SULSELONLINE.COM – Sebanyak 270 pasangan bupati dan wakil bupati terpilih hasil Pilkada Serentak 2024, termasuk 14 pasangan dari Sulsel, akan dilantik oleh Presiden Prabowo Subianto di Istana Kepresidenan, Jakarta, pada Kamis (6/2/2025).
Berdasarkan Undang-Undang Pilkada Tahun 2016, seluruh kepala daerah akan dilantik oleh Presiden.

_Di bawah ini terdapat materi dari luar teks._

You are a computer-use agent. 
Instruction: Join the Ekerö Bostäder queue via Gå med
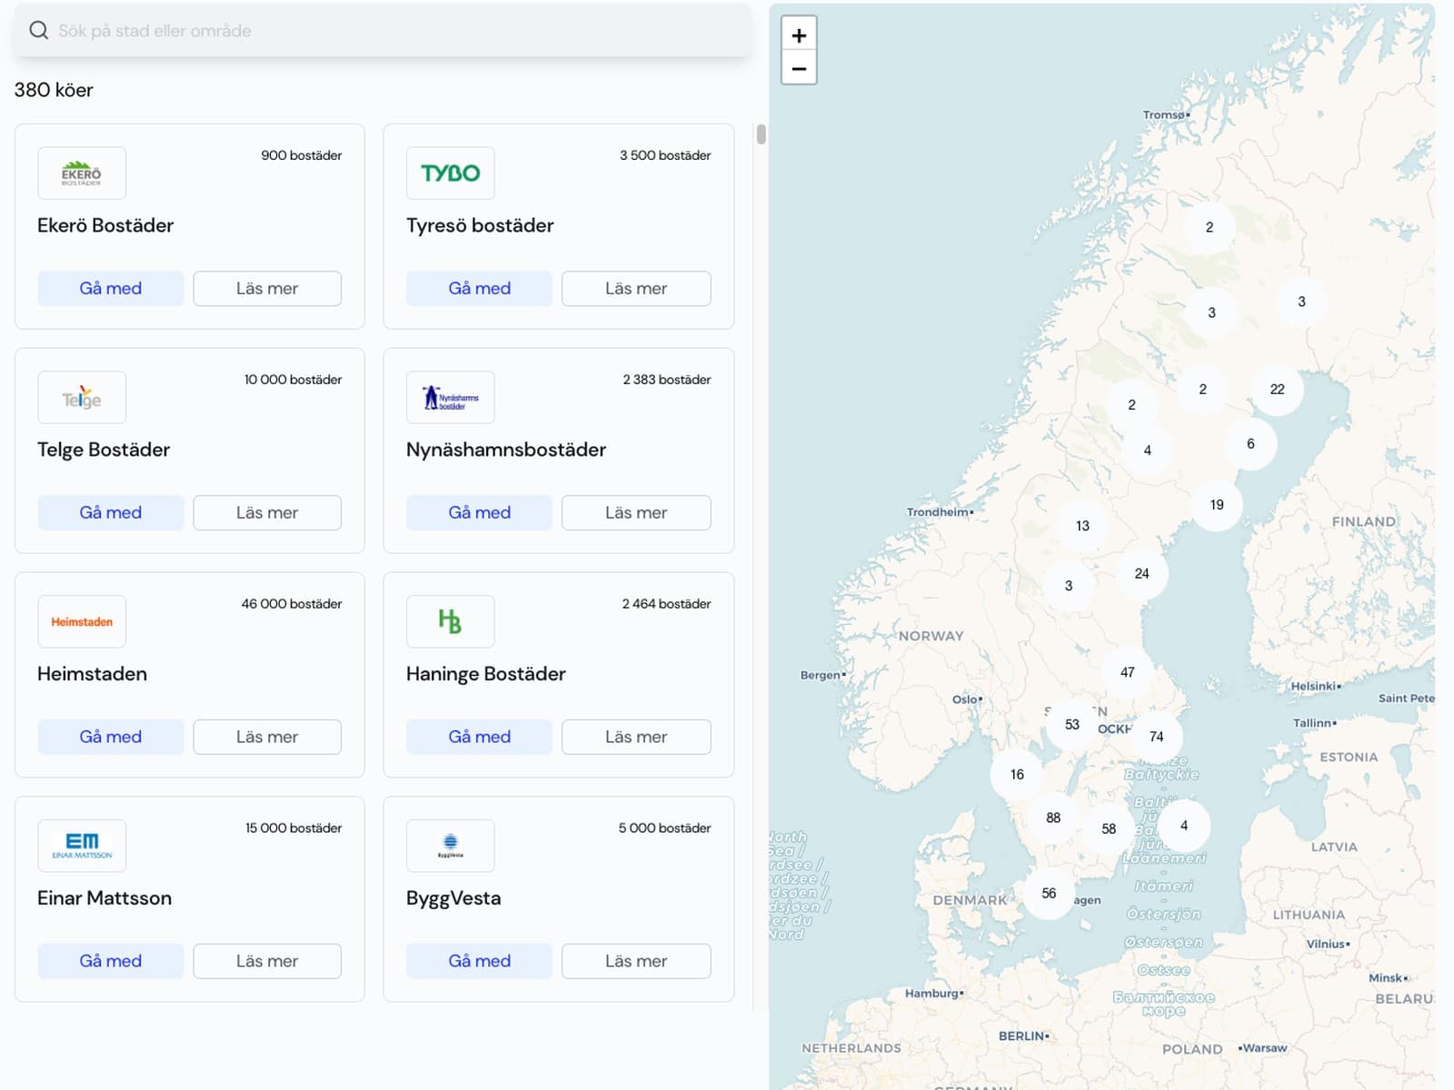(110, 289)
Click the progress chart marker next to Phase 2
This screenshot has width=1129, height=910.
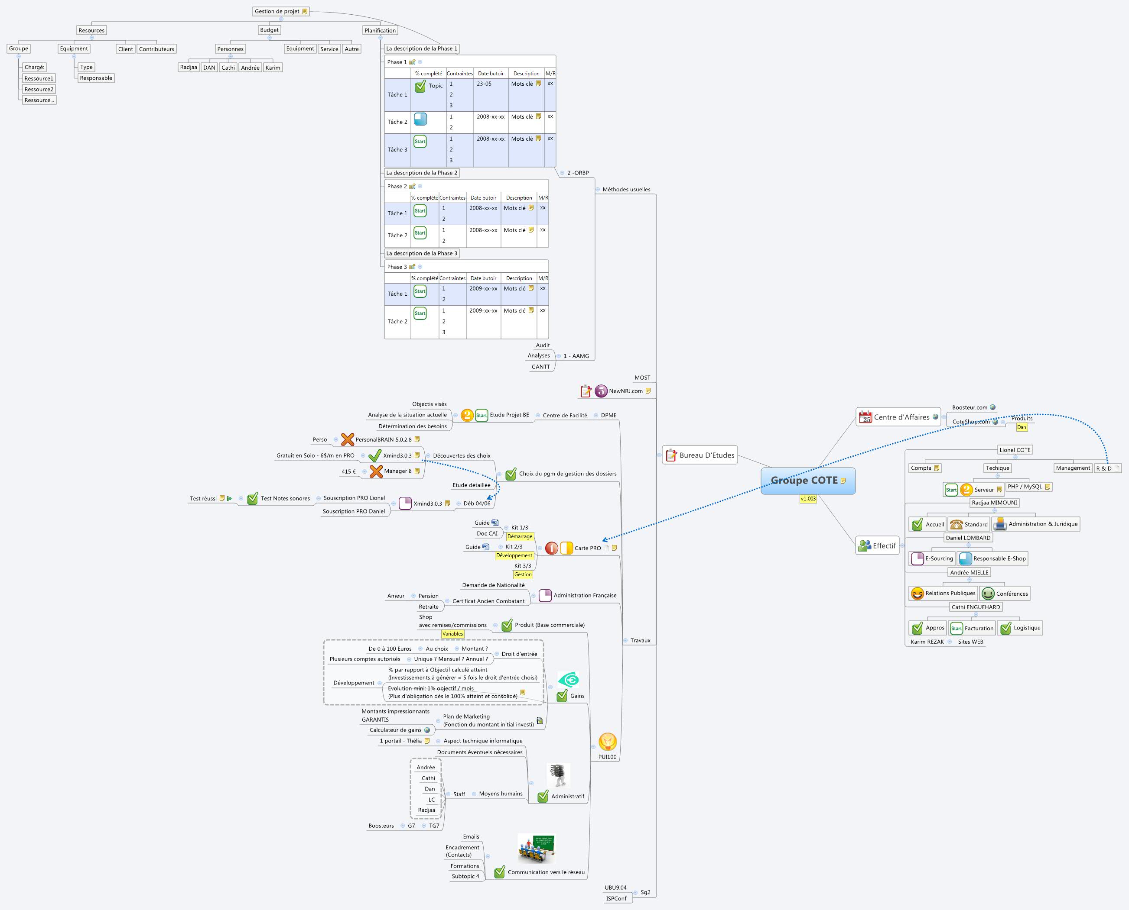(412, 186)
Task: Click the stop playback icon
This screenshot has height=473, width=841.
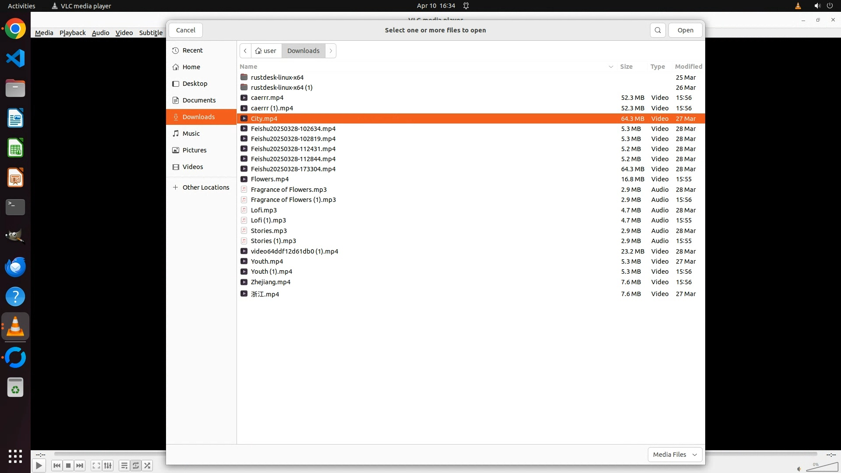Action: [68, 466]
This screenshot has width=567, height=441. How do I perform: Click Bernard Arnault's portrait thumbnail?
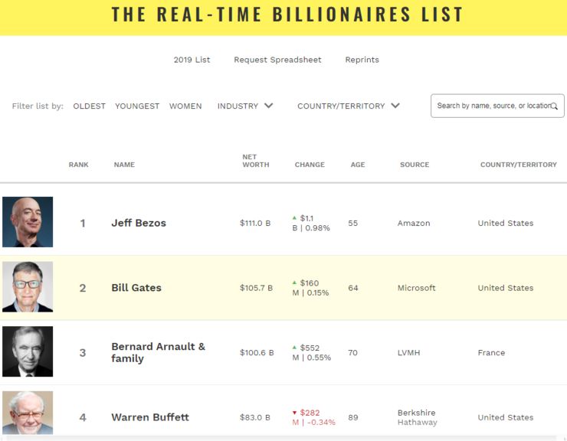28,351
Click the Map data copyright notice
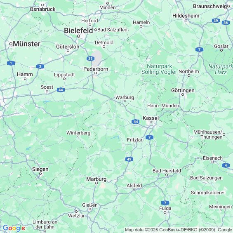The image size is (233, 233). click(x=179, y=230)
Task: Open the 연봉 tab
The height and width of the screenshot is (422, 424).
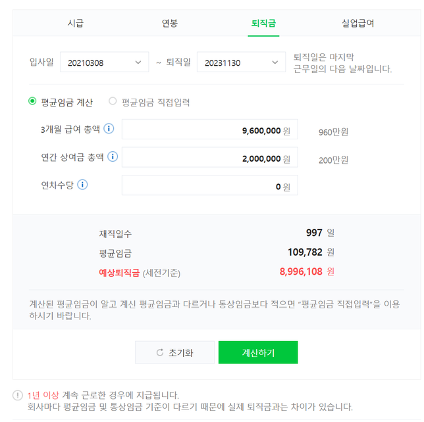Action: [x=170, y=24]
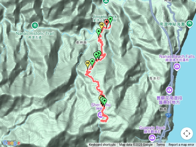Click the 9丁 highway shield
Viewport: 196px width, 147px height.
(168, 115)
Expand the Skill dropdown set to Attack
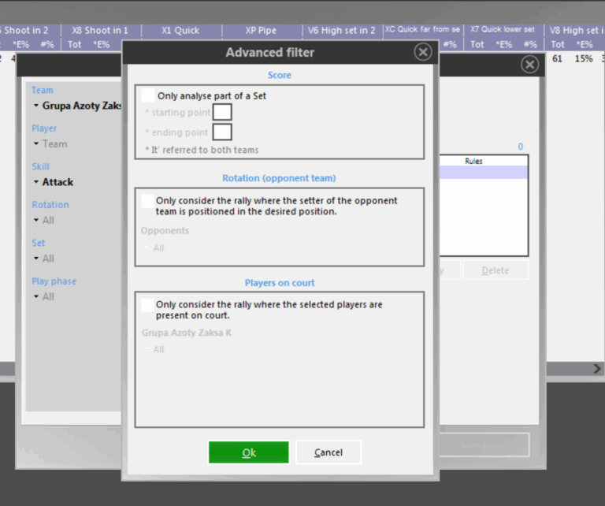605x506 pixels. tap(54, 182)
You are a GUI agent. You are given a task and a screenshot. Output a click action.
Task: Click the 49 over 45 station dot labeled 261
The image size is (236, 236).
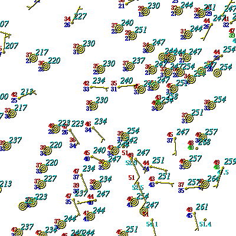194,213
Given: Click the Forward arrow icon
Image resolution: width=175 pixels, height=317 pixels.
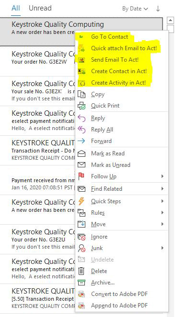Looking at the screenshot, I should (x=82, y=141).
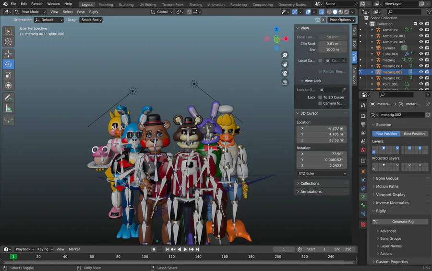The image size is (432, 271).
Task: Activate the Rotate tool
Action: [x=9, y=64]
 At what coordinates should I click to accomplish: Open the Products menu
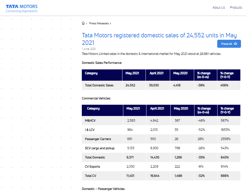click(x=236, y=8)
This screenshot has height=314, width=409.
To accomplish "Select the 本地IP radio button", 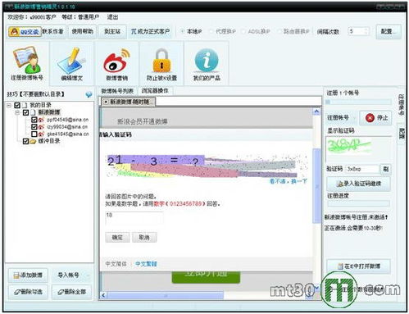I will point(183,31).
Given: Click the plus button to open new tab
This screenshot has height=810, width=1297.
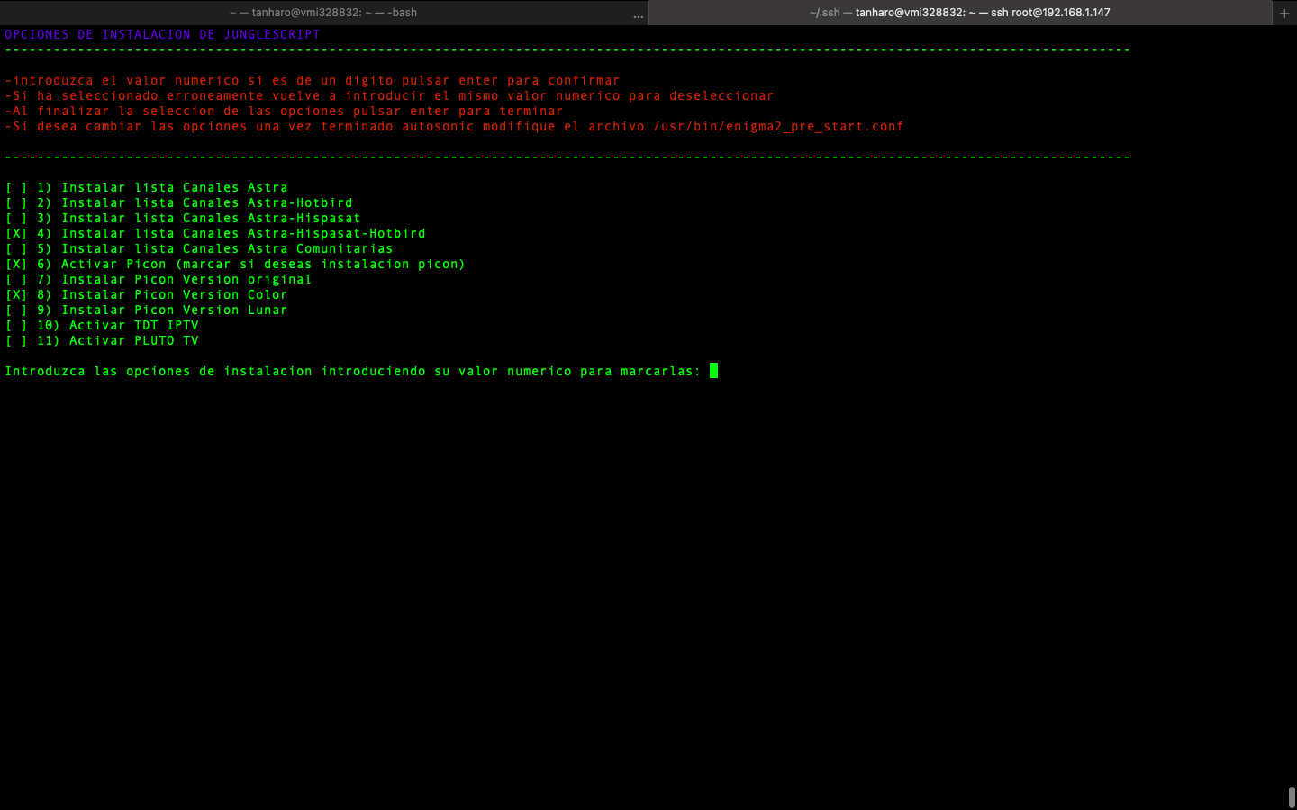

Usai pelantikan, mereka akan mengikuti pembekalan selama tujuh hari di Magelang, Jawa Tengah. Pembekalan ini lebih lama dibandingkan pembekalan menteri karena materinya lebih mendetail dan bertujuan menyelaraskan kebijakan pusat dengan pemerintah daerah.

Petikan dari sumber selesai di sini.